Monday, July 29, 2013

High costs sour outlook for local sugar industry


 
Sugarcane harvesting. Photo/FILE
Sugarcane harvesting. Players have warned of the sector’s collapse if the State fails to secure another safeguard against imports. Photo/FILE  Nation Media Group
By George Omondi
In Summary
  • The $700 (Sh60, 600) to $800 (Sh69, 600) spent to produce one tonne of sugar is 23.8 per cent higher than the $646 recorded last year.
  • The industry players are lobbying for extension of the Comesa safeguard beyond March 2014.
  • The lapse of the protective window would open the local market for duty-free sugar imports from the 19-member Comesa trading bloc.

The cost of running sugar factories has gone up by 24 per cent in the last one year, diminishing the industry’s chances for survival in an open market envisaged after March next year.


The $700 (Sh60, 600) to $800 (Sh69, 600) spent to produce one tonne of sugar is 23.8 per cent higher than the $646 recorded last year when the Cabinet approved privatisation of five sugar firms, insiders said.

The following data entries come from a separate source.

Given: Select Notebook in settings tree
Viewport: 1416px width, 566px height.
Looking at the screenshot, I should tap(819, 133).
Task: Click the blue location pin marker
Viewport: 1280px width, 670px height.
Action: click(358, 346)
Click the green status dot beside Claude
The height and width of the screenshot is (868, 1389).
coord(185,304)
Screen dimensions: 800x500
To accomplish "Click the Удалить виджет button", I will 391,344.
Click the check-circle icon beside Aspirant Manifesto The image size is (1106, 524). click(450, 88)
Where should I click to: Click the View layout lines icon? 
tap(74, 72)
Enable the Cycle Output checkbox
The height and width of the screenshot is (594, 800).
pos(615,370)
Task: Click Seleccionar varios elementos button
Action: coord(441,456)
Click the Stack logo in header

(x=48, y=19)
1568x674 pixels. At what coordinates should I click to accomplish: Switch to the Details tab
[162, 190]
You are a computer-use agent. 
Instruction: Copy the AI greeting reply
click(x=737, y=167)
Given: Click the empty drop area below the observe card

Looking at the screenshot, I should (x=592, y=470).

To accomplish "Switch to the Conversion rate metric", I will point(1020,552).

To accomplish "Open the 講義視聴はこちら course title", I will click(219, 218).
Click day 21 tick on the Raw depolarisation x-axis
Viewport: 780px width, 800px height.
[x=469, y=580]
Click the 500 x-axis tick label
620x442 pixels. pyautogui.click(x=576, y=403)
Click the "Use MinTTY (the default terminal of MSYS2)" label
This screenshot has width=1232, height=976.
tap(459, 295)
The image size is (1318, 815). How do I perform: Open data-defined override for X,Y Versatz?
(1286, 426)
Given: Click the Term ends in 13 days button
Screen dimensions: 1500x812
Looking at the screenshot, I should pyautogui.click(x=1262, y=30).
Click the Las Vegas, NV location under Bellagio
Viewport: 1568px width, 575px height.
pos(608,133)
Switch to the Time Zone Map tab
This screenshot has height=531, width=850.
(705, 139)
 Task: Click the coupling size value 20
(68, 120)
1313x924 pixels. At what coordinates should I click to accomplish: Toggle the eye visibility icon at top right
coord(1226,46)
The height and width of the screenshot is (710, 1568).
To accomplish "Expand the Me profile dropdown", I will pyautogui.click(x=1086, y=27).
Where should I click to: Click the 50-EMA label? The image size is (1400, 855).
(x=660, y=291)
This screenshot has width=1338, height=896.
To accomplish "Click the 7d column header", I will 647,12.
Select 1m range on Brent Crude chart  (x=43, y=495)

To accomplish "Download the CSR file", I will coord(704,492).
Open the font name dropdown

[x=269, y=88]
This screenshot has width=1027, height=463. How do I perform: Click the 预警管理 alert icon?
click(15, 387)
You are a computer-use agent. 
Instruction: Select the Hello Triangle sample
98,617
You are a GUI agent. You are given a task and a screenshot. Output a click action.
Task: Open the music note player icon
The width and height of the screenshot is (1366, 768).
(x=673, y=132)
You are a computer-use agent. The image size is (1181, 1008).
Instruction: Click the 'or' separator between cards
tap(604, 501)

“The local firms which procure expensive cane from smallholder farmers on rain-fed agriculture are not ready for full competition with cheap sugar from southern Africa,” Mumias Sugar Company CEO Peter Kebati said in Nairobi on Friday.


The industry players, led by principal secretary Cecil Kariuki appeared before the Parliamentary Committee on Agriculture, Livestock and Fisheries to lobby for extension of the Comesa safeguard beyond March 2014.


The lapse of the protective window would open the local market for duty-free sugar imports from the 19-member Comesa trading bloc.


According to a list tabled before the Privatisation Commission of Kenya, it costs $300 to produce one tonne of sugar in Zimbabwe, $310 in Malawi, $340 in Swaziland and $340 in Sudan.


Kenya initially requested for a five-year safeguard in 2003 that limited sugar from Comesa free trade area to 200,000 to be increased gradually.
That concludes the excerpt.